The hunting-gathering experience felt both primal and meditative. “It’s a wonderfully mindless activity in a beautiful place Free Web space and make money online,” Valtz said. As gorgeous as Cape Cod Bay clearly is — especially when bathed in morning light — it’s even better with oysters on the half shell.
Tools of the trade.The only equipment needed are rubber gloves (oyster shells are sharp — I have the scars to prove it) Free Web space and make money online, a bucket, a small hammer and sandals/shorts you don’t mind getting wet. After two hours hunched over about a foot of water, I had pulled in roughly two dozen oysters. This, Valtz explained, was a rather paltry sum compared with the previous month’s haul. We were past peak oyster season and at the height of the summer tourist infestation, when pickings are slimmer.
Photographs by Alma Gensler Catch of the day.“This late in the season, the whole game is to move slowly and turn over everything Free Web space and make money online,” advised Beau Valtz, my bivalve sensei and a year-round Cape Codder who has been harvesting shellfish for the past 12 years. Oyster hunting, he says, involves little more than picking up anything that looks like an oyster, detaching the seaweed and assorted sea life and making sure it conforms to size restrictions — oysters must measure at least three inches in length. Beware: there is a shell constabulary who can slap rule breakers with stiff fines.
Oysters, however, are not the only shell game in town: clams or quahogs, which the Wellfleet Township seeds, can be found in a long line parallel to shore.
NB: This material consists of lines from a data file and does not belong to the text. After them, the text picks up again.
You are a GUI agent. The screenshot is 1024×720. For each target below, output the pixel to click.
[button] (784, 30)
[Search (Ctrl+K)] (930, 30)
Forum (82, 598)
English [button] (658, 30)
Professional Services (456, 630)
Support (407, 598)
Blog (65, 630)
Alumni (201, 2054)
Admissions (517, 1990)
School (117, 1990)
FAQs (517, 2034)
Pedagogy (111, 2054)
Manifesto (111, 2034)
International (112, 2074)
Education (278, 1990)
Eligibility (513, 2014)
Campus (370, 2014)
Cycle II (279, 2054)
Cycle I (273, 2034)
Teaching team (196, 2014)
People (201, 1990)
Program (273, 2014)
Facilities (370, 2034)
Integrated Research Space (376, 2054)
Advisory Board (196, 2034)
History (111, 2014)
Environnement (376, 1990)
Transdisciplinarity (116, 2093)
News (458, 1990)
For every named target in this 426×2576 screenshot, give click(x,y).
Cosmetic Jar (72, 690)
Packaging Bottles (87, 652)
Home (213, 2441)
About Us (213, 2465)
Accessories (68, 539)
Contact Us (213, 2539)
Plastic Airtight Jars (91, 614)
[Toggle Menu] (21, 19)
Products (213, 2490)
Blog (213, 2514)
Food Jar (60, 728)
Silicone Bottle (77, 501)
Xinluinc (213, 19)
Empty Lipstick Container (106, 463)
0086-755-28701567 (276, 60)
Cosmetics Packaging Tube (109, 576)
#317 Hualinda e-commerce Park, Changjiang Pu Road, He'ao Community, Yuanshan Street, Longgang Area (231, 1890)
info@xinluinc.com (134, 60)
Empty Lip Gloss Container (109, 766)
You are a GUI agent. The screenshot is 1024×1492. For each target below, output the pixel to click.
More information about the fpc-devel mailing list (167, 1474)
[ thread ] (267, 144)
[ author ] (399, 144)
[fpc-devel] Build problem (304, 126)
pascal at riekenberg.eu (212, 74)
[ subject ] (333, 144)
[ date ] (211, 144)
They are harvested with rakes scraped across the seafloor bottom. An older Italian gentleman with a large, elongated shell explained that he had found a scungilli (or whelk). He licked his lips, explaining how he would later boil, slice and sauté the sea snail with olive oil and lemon. Back on shore we came across people kneeling on Indian Neck Beach digging for steamers (soft-shell clams) found beneath air holes pocking the sand.
Fruits of labor and the sea.As an oyster fanatic who for decades has devoured Kumamotos, Malpeques, Blue Points and Wellfleets from the Grand Central Oyster Bar to Blue Ribbon to Pearl Oyster Bar and beyond, I relished the thought of skipping the middleman — and had no idea how easy it would be. In the Cape Cod town of Wellfleet, Mass., the ancient rite of shellfish gathering (witness the antiquated shell middens found on coasts across the globe) is open to anyone who can plunk down $75 for a seasonal non-residential shell license. (Go to the Wellfleet Shellfish Department for more information.) The permit, available on Town Pier, allows you to harvest a 10-quart bucket of shellfish weekly on Wednesdays and Sundays at low tide.
The best-tasting oyster I will ever consume came at 8 a.m. on a warm late-July Wednesday in the middle of Wellfleet Harbor. I was attempting to remove the mollusk’s various attachments with a small Estwing drywall hammer when its shell accidentally cracked open. With few viable options, I selflessly did the humane thing: I slid it down my gullet. It was delectable — rich, creamy and absurdly fresh — and no more than 30 seconds between sea and belly.